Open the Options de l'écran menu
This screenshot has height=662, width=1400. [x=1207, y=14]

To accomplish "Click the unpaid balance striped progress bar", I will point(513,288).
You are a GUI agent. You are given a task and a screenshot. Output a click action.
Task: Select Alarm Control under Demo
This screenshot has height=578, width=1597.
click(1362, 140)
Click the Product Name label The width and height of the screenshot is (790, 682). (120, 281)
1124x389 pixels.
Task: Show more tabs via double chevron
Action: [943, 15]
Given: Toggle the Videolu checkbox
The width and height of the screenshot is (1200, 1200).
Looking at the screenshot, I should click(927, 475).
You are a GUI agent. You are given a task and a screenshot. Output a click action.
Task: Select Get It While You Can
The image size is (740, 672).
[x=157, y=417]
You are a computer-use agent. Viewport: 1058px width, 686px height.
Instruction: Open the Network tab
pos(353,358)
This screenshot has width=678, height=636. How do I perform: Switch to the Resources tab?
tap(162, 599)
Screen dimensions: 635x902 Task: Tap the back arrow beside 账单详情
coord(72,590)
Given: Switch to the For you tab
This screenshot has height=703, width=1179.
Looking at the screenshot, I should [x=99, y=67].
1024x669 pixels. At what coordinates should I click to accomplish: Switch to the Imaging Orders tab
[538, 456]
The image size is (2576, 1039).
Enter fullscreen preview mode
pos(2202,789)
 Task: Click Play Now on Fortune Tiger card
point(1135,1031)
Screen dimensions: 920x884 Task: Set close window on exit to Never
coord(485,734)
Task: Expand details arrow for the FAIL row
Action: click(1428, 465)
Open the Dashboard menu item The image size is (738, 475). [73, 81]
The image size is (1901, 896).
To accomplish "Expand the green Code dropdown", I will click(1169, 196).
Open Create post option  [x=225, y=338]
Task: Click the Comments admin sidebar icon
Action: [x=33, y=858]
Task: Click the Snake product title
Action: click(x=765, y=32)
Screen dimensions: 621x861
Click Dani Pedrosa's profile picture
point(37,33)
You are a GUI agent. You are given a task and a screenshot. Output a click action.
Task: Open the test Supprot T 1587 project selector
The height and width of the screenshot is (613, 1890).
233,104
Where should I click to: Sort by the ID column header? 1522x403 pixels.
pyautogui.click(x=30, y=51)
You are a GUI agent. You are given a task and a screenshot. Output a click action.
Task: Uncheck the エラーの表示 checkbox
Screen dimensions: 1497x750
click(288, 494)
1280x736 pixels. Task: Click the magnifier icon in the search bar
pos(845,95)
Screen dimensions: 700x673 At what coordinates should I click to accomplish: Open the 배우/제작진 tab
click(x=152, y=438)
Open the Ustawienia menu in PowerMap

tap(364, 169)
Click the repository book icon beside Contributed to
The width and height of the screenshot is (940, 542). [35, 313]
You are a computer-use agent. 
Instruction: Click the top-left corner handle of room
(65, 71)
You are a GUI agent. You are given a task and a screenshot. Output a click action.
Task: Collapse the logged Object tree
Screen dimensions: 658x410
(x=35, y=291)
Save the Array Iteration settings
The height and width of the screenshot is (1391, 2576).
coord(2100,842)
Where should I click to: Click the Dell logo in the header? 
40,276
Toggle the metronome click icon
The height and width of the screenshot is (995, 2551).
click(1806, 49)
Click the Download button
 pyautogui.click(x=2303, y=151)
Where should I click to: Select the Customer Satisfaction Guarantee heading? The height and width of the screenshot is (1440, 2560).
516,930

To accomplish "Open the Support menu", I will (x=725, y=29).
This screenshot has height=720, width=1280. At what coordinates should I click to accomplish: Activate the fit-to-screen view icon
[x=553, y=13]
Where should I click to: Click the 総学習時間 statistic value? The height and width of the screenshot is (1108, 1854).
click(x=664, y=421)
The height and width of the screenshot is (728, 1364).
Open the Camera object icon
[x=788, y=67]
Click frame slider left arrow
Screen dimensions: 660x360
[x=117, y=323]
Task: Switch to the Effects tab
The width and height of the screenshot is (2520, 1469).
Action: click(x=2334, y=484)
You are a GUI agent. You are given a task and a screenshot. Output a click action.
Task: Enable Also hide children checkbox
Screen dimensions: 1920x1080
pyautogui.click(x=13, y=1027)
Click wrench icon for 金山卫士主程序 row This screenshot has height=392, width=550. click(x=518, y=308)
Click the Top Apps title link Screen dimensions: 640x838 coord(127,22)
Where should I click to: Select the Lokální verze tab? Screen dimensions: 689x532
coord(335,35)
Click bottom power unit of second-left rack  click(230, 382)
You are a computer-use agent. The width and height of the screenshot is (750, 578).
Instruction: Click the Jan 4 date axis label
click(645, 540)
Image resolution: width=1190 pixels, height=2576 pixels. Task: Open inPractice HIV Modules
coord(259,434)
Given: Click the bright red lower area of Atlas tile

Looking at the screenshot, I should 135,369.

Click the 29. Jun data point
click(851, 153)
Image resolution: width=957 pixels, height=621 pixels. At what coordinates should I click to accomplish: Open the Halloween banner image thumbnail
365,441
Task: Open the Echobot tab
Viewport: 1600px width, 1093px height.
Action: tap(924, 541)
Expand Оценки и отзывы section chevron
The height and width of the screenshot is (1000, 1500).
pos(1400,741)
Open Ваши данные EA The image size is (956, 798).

## WHAT THE TASK ASKS
Reproduce the listing above verbatim, from the line with "will (x=725, y=29)." to the line with "coord(335,35)", both included.

## RESULT
To accomplish "Open the Support menu", I will (x=725, y=29).
This screenshot has height=720, width=1280. At what coordinates should I click to accomplish: Activate the fit-to-screen view icon
[x=553, y=13]
Where should I click to: Click the 総学習時間 statistic value? The height and width of the screenshot is (1108, 1854).
click(x=664, y=421)
The height and width of the screenshot is (728, 1364).
Open the Camera object icon
[x=788, y=67]
Click frame slider left arrow
Screen dimensions: 660x360
[x=117, y=323]
Task: Switch to the Effects tab
The width and height of the screenshot is (2520, 1469).
Action: click(x=2334, y=484)
You are a GUI agent. You are given a task and a screenshot. Output a click action.
Task: Enable Also hide children checkbox
Screen dimensions: 1920x1080
pyautogui.click(x=13, y=1027)
Click wrench icon for 金山卫士主程序 row This screenshot has height=392, width=550. click(x=518, y=308)
Click the Top Apps title link Screen dimensions: 640x838 coord(127,22)
Where should I click to: Select the Lokální verze tab? Screen dimensions: 689x532
coord(335,35)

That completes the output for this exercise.